[Provided records]
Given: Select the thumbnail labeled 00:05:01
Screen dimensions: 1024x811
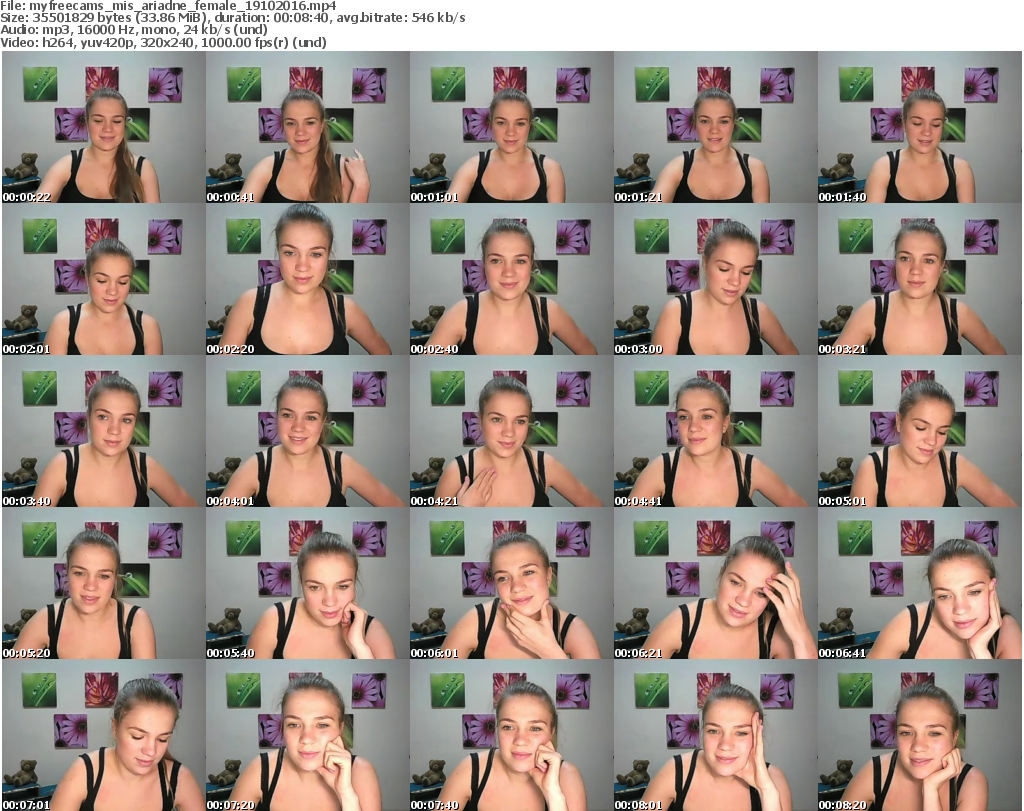Looking at the screenshot, I should [x=918, y=432].
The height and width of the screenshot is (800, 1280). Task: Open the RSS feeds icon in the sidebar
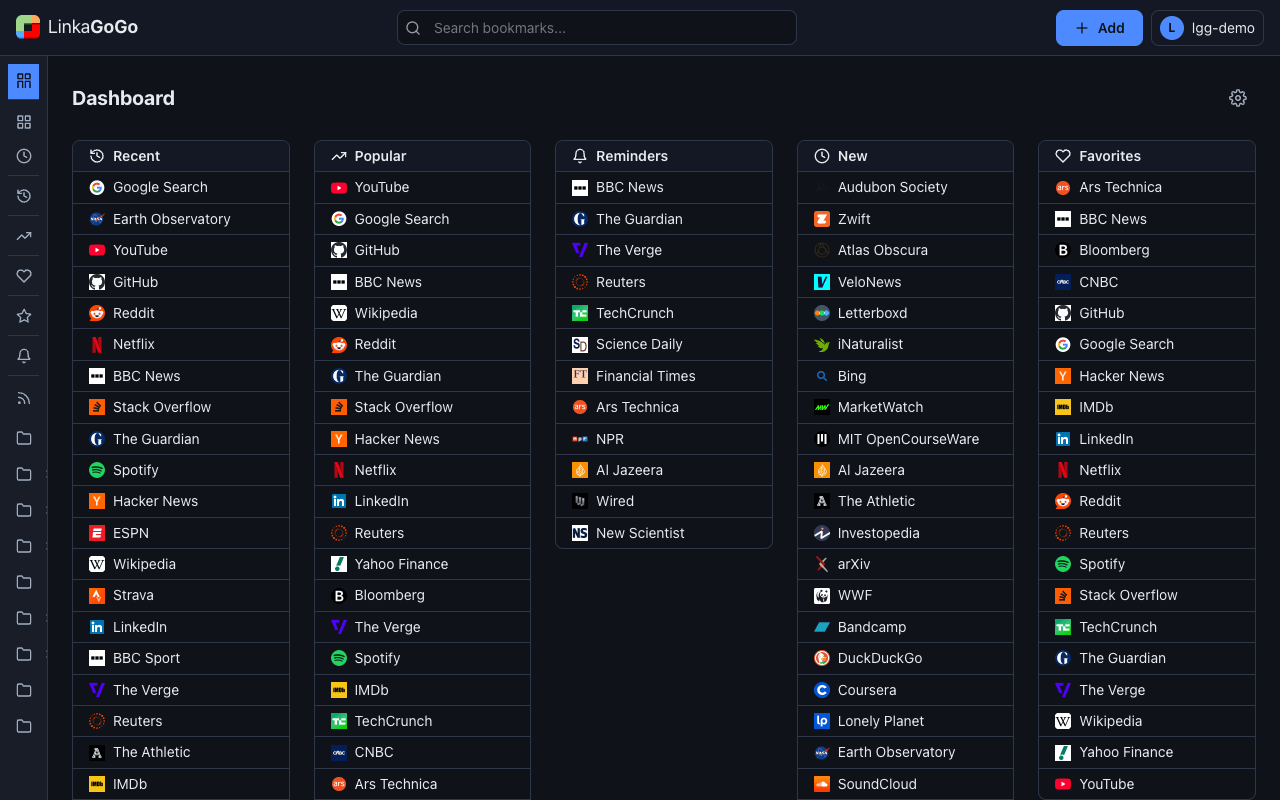point(23,397)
[/Provided records]
--- Work to be completed ---
Only one thing is required here: an exact copy of the lines from the one bearing "Screen dimensions: 1024x811" through the final line above, both included, with pictures left out.

--- Written reply ---
Screen dimensions: 1024x811
Looking at the screenshot, I should [x=918, y=432].
The height and width of the screenshot is (800, 1280). Task: Open the RSS feeds icon in the sidebar
point(23,397)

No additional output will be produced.